Another way to cope with this bias and with possible preprocessing errors is the study of robust analysis methods, including more information on the local neighborhood of the tensors. An interesting solution could be for example the use of the STAPLE method  on each of the tensors components, allowing at the same time to compute a robust mean tensor image and the error parameters of the patient tensors.

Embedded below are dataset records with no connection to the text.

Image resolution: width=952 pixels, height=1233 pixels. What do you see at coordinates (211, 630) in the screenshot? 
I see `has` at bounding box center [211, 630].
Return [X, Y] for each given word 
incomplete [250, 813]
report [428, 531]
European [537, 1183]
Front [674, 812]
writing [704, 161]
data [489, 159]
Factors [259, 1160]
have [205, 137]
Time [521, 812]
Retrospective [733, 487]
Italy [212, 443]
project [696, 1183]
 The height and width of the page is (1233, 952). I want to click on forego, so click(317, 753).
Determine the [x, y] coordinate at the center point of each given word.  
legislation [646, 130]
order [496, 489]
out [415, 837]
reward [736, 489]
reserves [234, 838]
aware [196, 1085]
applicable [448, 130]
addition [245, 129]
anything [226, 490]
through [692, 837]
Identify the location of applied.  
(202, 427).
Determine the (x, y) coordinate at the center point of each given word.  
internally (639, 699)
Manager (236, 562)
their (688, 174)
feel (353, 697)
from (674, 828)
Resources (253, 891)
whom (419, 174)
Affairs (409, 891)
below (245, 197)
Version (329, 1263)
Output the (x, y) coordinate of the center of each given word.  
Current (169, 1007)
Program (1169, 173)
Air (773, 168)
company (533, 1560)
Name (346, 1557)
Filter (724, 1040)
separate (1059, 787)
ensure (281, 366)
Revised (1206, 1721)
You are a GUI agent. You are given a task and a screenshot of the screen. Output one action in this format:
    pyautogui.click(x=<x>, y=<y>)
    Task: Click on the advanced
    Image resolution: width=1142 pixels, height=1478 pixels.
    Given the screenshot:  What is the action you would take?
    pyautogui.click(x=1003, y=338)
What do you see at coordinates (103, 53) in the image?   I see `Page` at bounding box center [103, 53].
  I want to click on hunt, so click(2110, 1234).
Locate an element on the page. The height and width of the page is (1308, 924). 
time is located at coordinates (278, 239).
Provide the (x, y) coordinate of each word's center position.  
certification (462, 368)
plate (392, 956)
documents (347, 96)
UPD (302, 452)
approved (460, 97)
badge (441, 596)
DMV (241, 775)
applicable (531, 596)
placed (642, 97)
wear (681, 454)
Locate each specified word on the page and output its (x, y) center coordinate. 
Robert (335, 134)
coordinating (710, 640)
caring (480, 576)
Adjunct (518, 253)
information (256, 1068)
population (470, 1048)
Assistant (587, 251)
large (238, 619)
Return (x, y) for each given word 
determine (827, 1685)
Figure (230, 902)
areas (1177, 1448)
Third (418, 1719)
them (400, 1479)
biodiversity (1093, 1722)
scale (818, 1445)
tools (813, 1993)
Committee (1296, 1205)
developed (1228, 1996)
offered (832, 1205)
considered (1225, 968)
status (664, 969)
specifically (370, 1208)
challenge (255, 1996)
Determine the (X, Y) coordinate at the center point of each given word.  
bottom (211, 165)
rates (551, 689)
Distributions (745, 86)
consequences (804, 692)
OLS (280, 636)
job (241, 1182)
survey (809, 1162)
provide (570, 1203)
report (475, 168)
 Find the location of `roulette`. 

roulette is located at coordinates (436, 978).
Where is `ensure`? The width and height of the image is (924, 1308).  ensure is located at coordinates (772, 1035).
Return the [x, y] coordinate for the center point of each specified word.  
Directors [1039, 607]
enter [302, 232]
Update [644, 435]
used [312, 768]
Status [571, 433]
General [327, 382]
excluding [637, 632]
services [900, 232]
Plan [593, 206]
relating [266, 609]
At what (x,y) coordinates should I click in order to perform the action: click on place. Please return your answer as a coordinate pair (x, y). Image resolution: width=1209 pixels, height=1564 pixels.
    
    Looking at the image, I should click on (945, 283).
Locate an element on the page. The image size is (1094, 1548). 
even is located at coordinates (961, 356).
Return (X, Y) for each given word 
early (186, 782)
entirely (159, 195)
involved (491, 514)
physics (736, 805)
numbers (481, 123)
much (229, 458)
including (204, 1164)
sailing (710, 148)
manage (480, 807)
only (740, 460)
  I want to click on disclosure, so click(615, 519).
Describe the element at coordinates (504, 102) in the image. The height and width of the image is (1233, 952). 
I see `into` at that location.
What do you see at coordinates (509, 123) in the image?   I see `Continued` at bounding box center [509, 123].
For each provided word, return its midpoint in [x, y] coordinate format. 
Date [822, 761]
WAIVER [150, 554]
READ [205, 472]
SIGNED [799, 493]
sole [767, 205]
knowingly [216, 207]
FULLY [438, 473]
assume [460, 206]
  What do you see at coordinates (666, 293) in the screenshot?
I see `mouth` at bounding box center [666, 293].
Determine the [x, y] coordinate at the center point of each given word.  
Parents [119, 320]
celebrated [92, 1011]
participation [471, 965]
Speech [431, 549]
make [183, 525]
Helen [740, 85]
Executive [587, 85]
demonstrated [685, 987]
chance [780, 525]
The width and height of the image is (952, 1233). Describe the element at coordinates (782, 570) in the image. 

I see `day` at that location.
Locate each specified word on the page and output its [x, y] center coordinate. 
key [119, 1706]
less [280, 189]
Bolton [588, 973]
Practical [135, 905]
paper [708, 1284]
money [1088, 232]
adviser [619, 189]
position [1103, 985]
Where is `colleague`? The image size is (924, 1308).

This work also opens wide and important perspectives for the understanding of multiple sclerosis. One of them will be the temporal study of the evolution of the lesions and the comparison of the invisible extents found through DTI with the real evolution of the disease. This will allow us to see if these extents effectively evolve into lesions or if they are more related to a local edema. This framework will also be used for the evaluation of the influence of the disease on normal appearing white matter regions such as the corticospinal tracts.
In the future, we would also like to perform a quantitative comparison of all available imaging modalities to independently detect and quantify the lesion volume in the brain. Finally, as an extension to the present work, it will be interesting to propose a multi modal statistical framework to compute statistics on multivariate data (i.e. DTI, FLAIR, T1, T2) of higher dimensions. Indeed, this statistical study will also allow to do a sensitivity analysis of the contribution of each modality in the final detection performance.
This investigation was supported in part by a research grant from CIMIT, grant RG 3478A2/2 from the NMSS, and by NIH grants R03 CA126466, R01 RR021885, R01 GM074068 amd R01 EB008015.